I kind of think of Bannon as my Tom, the Robert Duvall character in The Godfather—a guy like me, like us, valuable guy, but not family. And then suddenly Steve did that mind-reading thing he does, which can be creepy. “Mr. President,” he said, “I agree with Flynn about a lot of things, but he is weak and stupid and this is life and death and nobody says you can’t fire a national security adviser after twenty-two days.”

Mike always really, really enjoyed being Trump’s buddy, my sidekick during the campaign, but as Jared and Ivanka point out, I’d only known him for like a year. “Mike,” I told him the next day, “it’s terrible what the fake media has done to you, the disgusting and I’m sure untrue stories about you and the Russians and the rest of it, but the Mike I can’t fire”—that’s what Bannon calls Pence— “says you lied to him about your chats with Sergey and so on. But I must tell you, Mike, you’ve been a major, major asset to me in the White House these last three weeks–plus, very major.” He looked so much like Fredo right then. Even though I wasn’t actually having him “killed” and he hadn’t betrayed me or the family. Yet. I don’t think. “I’ll tweet about you, okay, I’ll put out tremendously nice tweeting about you. As you know, I’m a big loyalty guy. The biggest.”

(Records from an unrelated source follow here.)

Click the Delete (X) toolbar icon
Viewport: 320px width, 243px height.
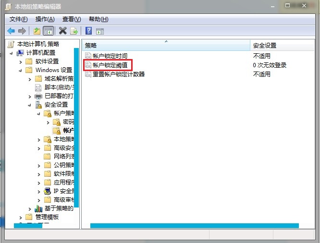click(62, 31)
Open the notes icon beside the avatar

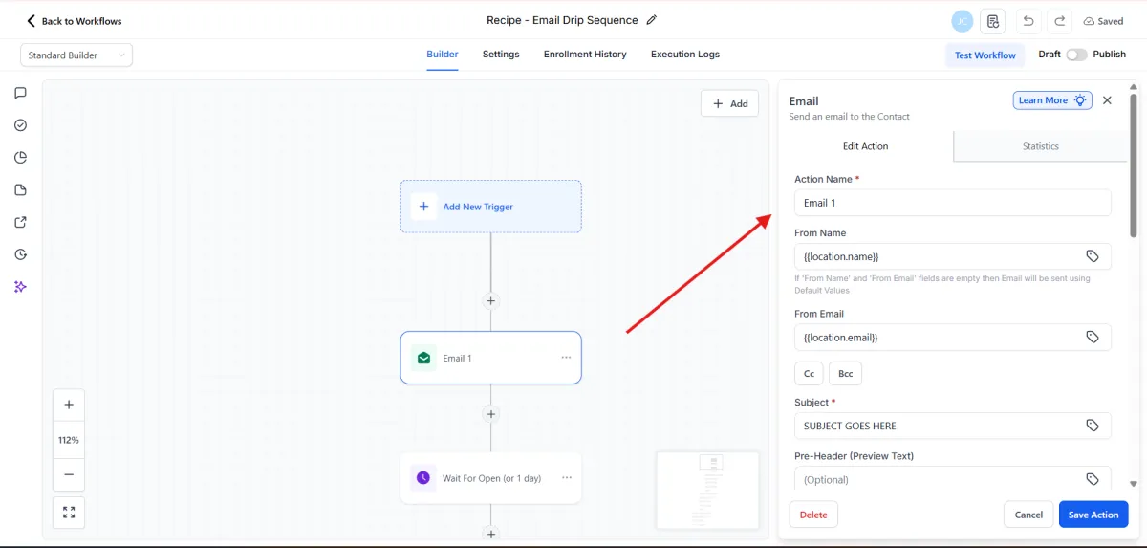point(993,21)
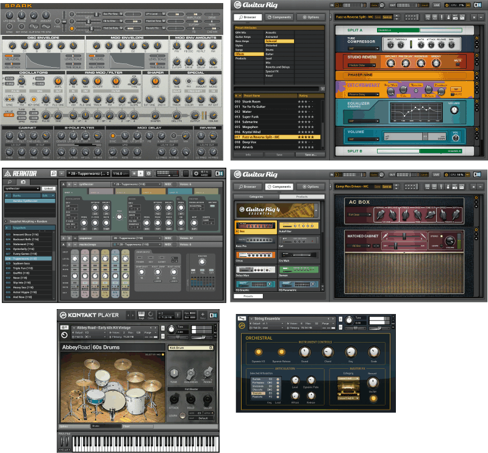The image size is (488, 453).
Task: Click the Keyb keyboard icon in Kontakt Player's header
Action: (x=142, y=315)
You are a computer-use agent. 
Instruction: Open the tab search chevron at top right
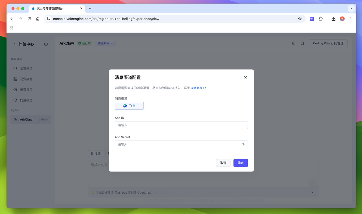(x=351, y=8)
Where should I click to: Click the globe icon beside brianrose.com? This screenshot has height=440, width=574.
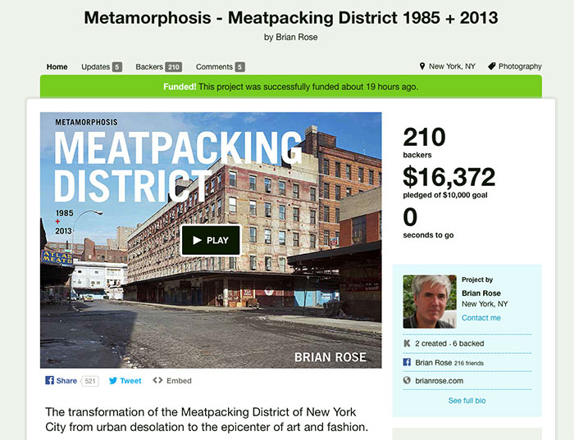[x=407, y=380]
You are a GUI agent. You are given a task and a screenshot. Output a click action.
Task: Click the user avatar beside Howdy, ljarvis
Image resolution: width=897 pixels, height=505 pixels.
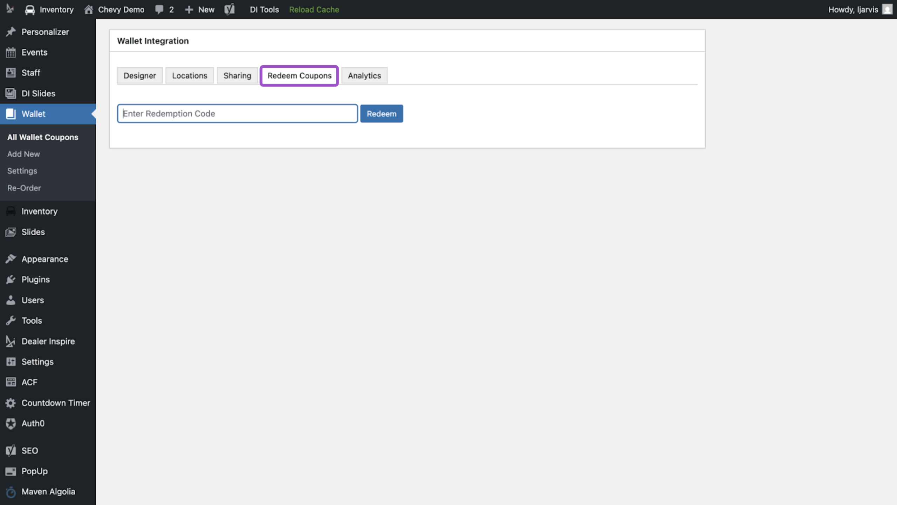887,9
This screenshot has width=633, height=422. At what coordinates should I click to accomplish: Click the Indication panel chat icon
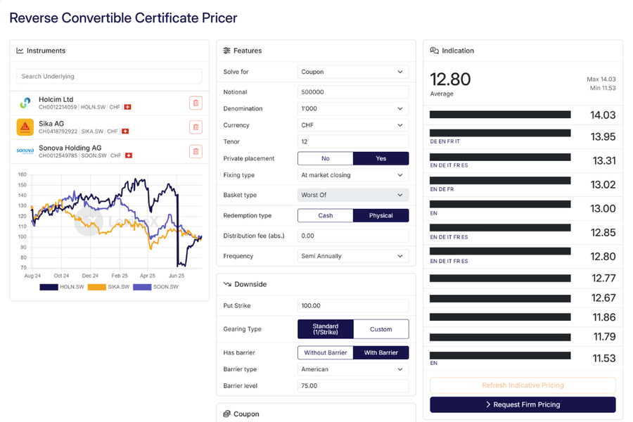[x=435, y=51]
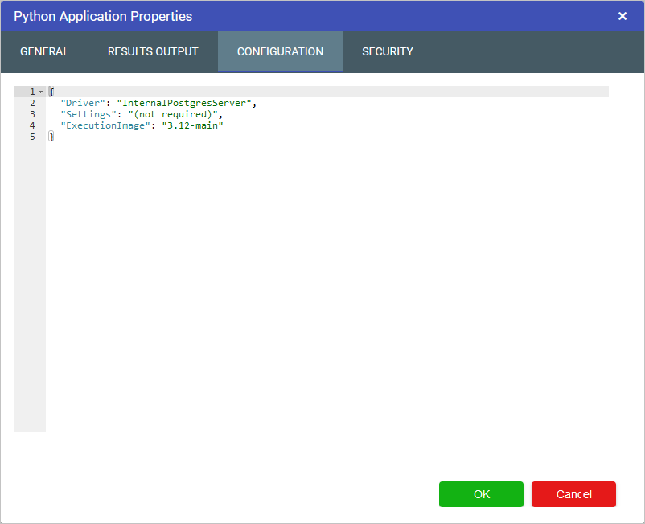Click the closing brace on line 5
Image resolution: width=645 pixels, height=524 pixels.
point(51,137)
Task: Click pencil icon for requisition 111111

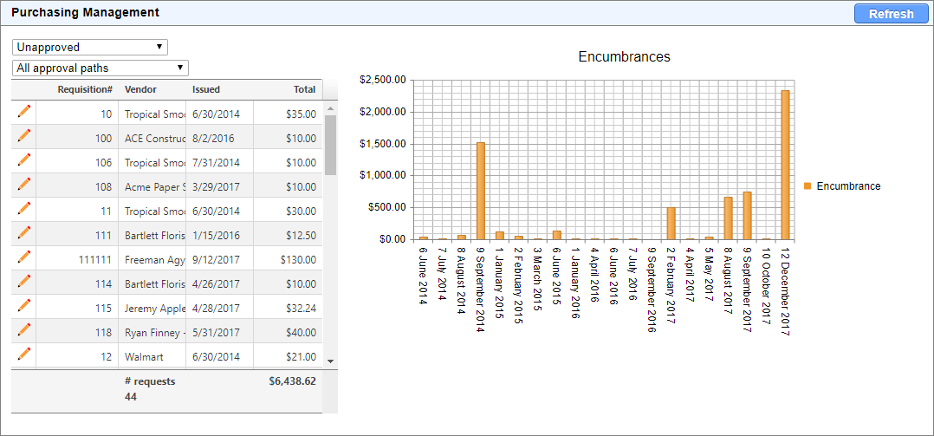Action: click(24, 257)

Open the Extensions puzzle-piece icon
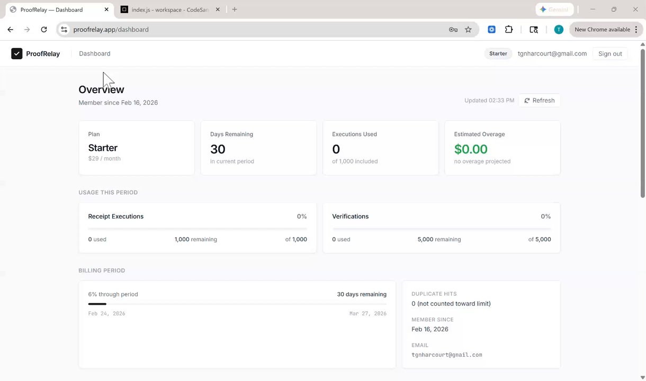point(509,30)

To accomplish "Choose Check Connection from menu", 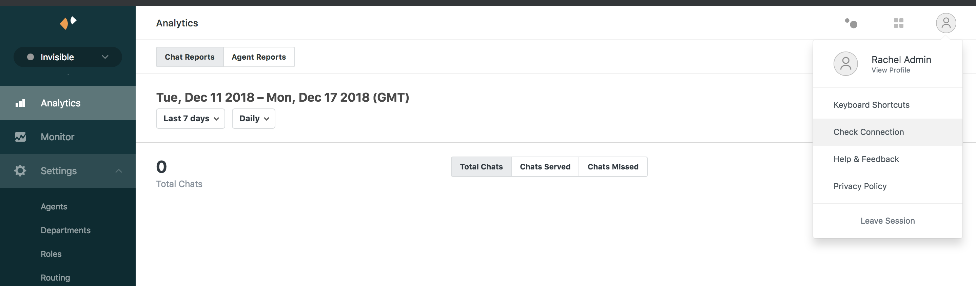I will 868,132.
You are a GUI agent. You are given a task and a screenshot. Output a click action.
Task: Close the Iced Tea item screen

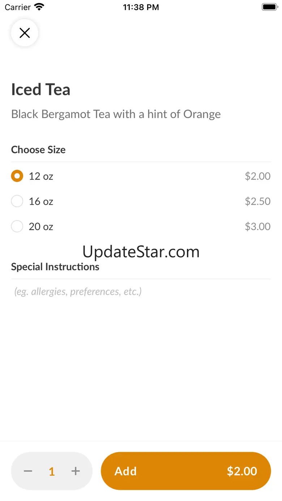coord(25,33)
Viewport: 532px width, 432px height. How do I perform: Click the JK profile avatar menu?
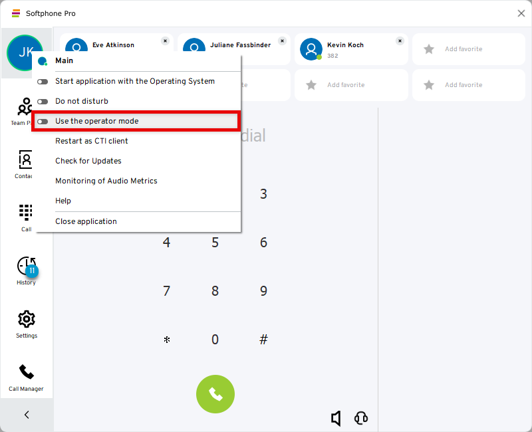[x=20, y=52]
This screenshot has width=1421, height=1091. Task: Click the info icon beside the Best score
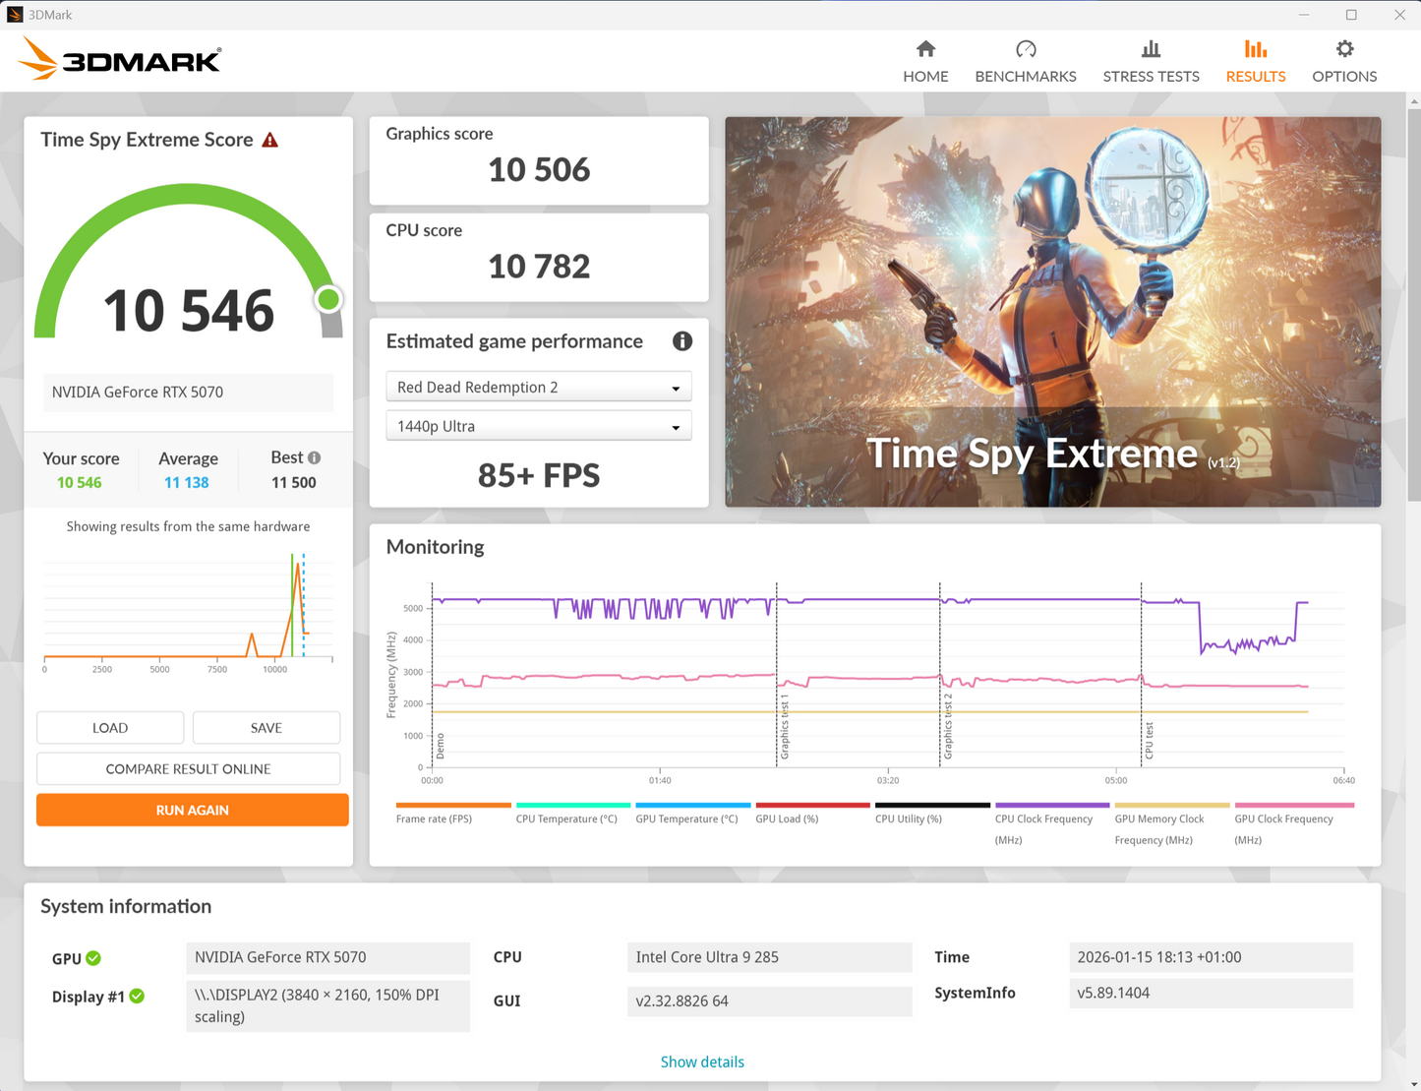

In fact, I proved that the next morning, right after a briefing in the Oval when we prevented some serious terrorism—Mad Dog, General Kelly, Jeffy, the vice president and the FBI director, some others. As the meeting broke up, I asked the FBI director to stick around for a minute. I made him sit right in front of the official presidential desk. Management 101.

James,” I said when we were alone, very respectful, because I think he’s probably one of these guys who can’t stand it if you call him Jim, like the ones who insist on “Stephen” or “Gregory” instead of Steve or Greg, which always strikes me as a bit sissy. “So get the leakers, okay? We both hate the leakers, right? Get all the leakers, put them in jail, I’m counting on you, James. But with Mike Flynn, maybe he made a mistake, we got rid of him, okay, but we don’t need to send him out in the rowboat on the lake with Al Neri, do we?”

Comey didn’t understand. Which I found very strange, like maybe he was just playing dumb to embarrass me, because shouldn’t an FBI director, of all people, know The Godfathers, at least the first two?

“What I mean, James,” I said, “is I really hope you can see your way clear to letting this all go, letting Flynn go, investigationwise, ‘crime’-wise. He’s a good guy. I really hope you can let this go, James. I really do.”

Comey did his same old nervous headmaster blah-blah-blah protocol blah-blah-blah, with one of those I’m-sorry-but-I’m-so-pure smiles that have always pissed me off. Pardon my French.